*WORK ORDER*
Lines in the entries below where the word "computer" shows up should each be copied.

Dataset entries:
----------------------------------------
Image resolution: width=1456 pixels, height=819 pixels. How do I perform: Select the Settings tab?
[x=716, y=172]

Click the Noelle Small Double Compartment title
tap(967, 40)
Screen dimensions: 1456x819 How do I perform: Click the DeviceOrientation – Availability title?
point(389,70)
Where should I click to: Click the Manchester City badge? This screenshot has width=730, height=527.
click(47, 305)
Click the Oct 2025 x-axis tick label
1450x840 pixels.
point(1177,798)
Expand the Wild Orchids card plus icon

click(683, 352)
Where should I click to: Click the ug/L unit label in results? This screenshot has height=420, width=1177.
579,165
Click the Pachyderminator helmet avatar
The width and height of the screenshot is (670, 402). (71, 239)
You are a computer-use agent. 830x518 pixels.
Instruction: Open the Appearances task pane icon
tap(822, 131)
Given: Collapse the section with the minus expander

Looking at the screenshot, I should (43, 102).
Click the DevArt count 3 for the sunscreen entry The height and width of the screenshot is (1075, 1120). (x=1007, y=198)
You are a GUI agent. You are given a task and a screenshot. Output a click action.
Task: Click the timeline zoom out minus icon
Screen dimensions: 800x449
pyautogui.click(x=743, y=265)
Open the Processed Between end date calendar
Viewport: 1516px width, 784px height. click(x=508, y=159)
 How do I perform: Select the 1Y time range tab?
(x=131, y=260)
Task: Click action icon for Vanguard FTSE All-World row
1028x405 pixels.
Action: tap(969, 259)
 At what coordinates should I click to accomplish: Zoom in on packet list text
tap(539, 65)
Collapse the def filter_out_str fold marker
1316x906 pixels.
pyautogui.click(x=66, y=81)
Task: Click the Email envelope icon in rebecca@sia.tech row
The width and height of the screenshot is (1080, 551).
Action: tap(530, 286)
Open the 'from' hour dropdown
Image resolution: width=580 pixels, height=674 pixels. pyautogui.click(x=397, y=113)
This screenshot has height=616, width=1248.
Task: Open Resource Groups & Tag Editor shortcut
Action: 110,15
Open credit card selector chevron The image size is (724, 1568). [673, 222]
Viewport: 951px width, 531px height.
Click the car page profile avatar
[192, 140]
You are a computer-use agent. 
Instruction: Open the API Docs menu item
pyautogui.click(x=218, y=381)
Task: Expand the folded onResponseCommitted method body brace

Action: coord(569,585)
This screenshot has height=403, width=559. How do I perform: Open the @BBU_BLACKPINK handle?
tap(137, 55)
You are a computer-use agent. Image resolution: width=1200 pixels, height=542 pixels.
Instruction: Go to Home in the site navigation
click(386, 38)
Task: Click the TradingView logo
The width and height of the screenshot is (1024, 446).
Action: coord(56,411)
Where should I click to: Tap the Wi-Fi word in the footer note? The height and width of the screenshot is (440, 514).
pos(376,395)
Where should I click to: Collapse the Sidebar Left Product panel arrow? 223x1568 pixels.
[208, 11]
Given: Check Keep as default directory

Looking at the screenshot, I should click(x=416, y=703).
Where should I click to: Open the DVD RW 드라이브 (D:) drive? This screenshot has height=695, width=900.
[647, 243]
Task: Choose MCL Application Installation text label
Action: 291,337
----------------------------------------
*EXERCISE RESULT*
You are a computer-use agent. 830x518 pixels.
You are a computer-use agent. 
You are a computer-use agent. Image resolution: width=1200 pixels, height=542 pixels.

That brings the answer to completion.